The authors are hoping that an official declaration broadly endorsed will help begin to sway policy makers. "It will be interesting to see what kind of support it receives," said Wood. "Former Seattle Police Chief Norm Stamper has endorsed it, and we have a 2008 Nobel prize winner for medicine on the web site. There are high level endorsements, and more are coming. Whether we touch a nerve with the news media remains to be seen. I am hoping it will have a big impact since this is the official conference declaration of one of the largest public health conferences on the planet."

"We have reached a tipping point in the conversation about drugs, drug policy, drug law enforcement, and the drug war," said Stamper, now a member of Law Enforcement Against Prohibition. "More and more, science has found its way into the conversation, and this is one step to advance that in some more dramatic fashion. I've heard much from the other side that is emotional and irrational. This is one effort to create even more impetus for infusing this dialogue on drug policy with evidence-driven, research-based findings."

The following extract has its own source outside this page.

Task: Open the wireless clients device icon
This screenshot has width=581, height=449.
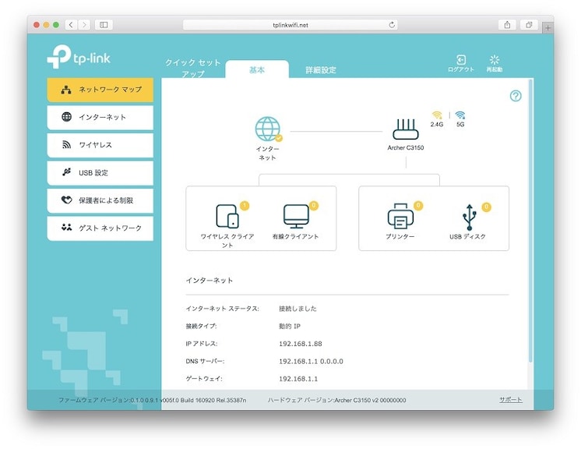Action: [x=227, y=216]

That the AIDS conference is being held in Vienna adds a special fillip to the declaration, Wood said. "Vienna is symbolically important because it is where the infrastructure for maintaining the global war on drugs is located," said Woods, "and also because of the problems in Eastern Europe. In Russia, it's estimated that one out of every 100 adults is infected with the AIDS virus because Russia has not embraced evidence-based approaches. Methadone maintenance therapy is illegal there, needle exchanges are severely limited, the treatment programs are not evidence-based, and there are all sorts of human rights abuses around the drug war."

With the AIDS conference set to open July 18, Wood and the other authors are hoping the momentum will keep building up to and beyond. "It is my hope that now that the Vienna Declaration is online, large numbers of people will come forward and lend their names to this effort," he said.

The Vienna Declaration is one more indication of just how badly drug war orthodoxy has wilted under the harsh gaze of science. It's hard to win an argument when the facts are against you, but as the declaration notes, there are "those with vested interests in maintaining the status quo." The declaration should make their jobs that much more difficult and bring progressive approaches to drug policy that much closer.